I swung my legs around and sat on the edge of the bed smoking for a while before I pulled the brown envelope from under my pillow. I had stuffed the cash, the wartime photograph and the notebook I had found at McGahern’s into the envelope and hidden it there. It had been after one by the time I got in and I had seen the brief cold glow of Mrs White’s light under her door when I tiptoed in, switched on just long enough to let me know I’d disturbed her. There had been no way I could have started lifting the lid on my floorboard hidey-hole and I had been too tired to start hollowing out another book.
I sat stubbornly staring at the notebook, refusing to accept that the meaning of the rows of numbers and letters was never going to leap out at me spontaneously. After ten minutes I soothed my frustration by counting the money again. I had come out of this very nicely. And coming out of it was exactly what I wanted to do. I would give up on the two hundred Willie Sneddon was going to give me for a name. I even considered giving him the hundred back – after all I was well ahead of the game – but I decided against it. Doing that would only signal that, somehow and somewhere along the line, I had scored.
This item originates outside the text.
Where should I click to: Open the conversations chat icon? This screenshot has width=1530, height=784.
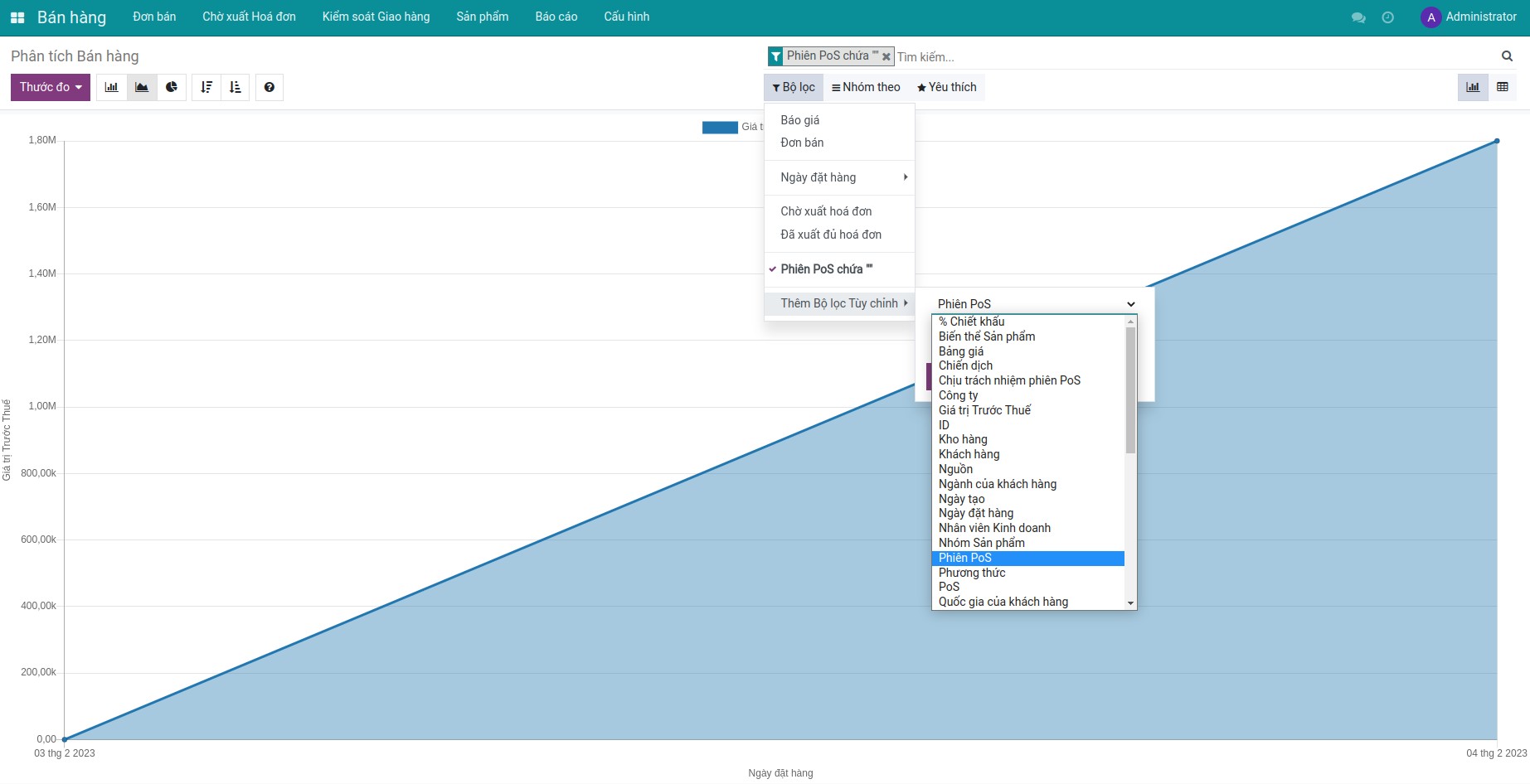tap(1358, 17)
I would simply tell Sneddon that I had drawn a blank: that no one was holding out on me, it was just that they really didn’t have a clue who was behind the McGahern thing.
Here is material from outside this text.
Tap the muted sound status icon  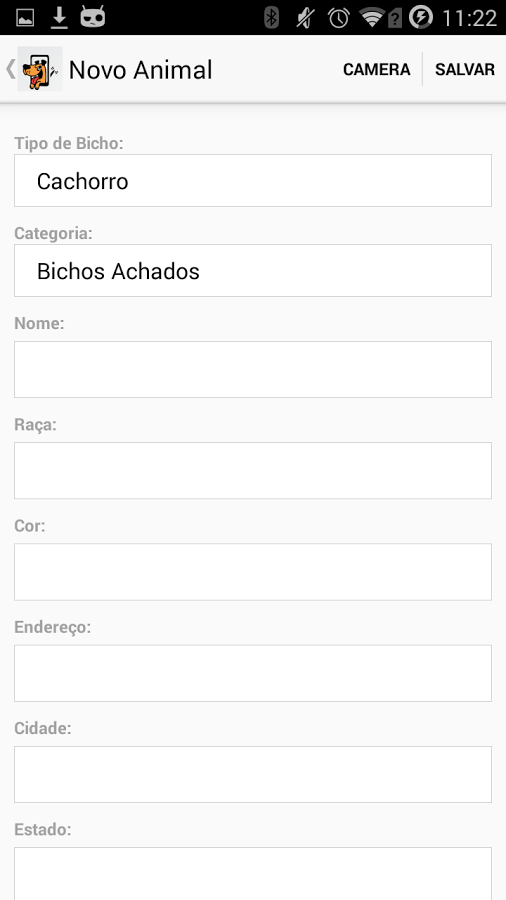305,18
Of course I had started the whole thing myself out of sheer curiosity and bloody-mindedness, but a couple of thousand quid did a lot to assuage one’s curiosity. Maybe it was time to move on. Or even go home. I now had a reasonable amount of cash behind me, not a fortune, but enough to go a long way in Canada. And, of course, my folks had money.
I had a vague and goofy image of myself buying a place in Rothesay or Quispamsis with a boat moored at Gondola Point, an image that impossibly included Mrs White and her kids. But I was kidding myself: it hadn’t been the want of cash that had kept me here. Everybody would be expecting the return of the Kennebecasis Kid: the youth I had been and was no more. Probably the youth I had never been: the truth was that there had always been something in me. A bad seed. The war had just cultivated it. There were a lot of adjectives to describe how men came out of the war: changed, disillusioned, dead. The adjective I used for myself was dirty. I came out of the war dirty and I didn’t want to go back to Canada until I felt clean about myself. But the truth was as time went on and I mixed with the people I mixed with I just got dirtier.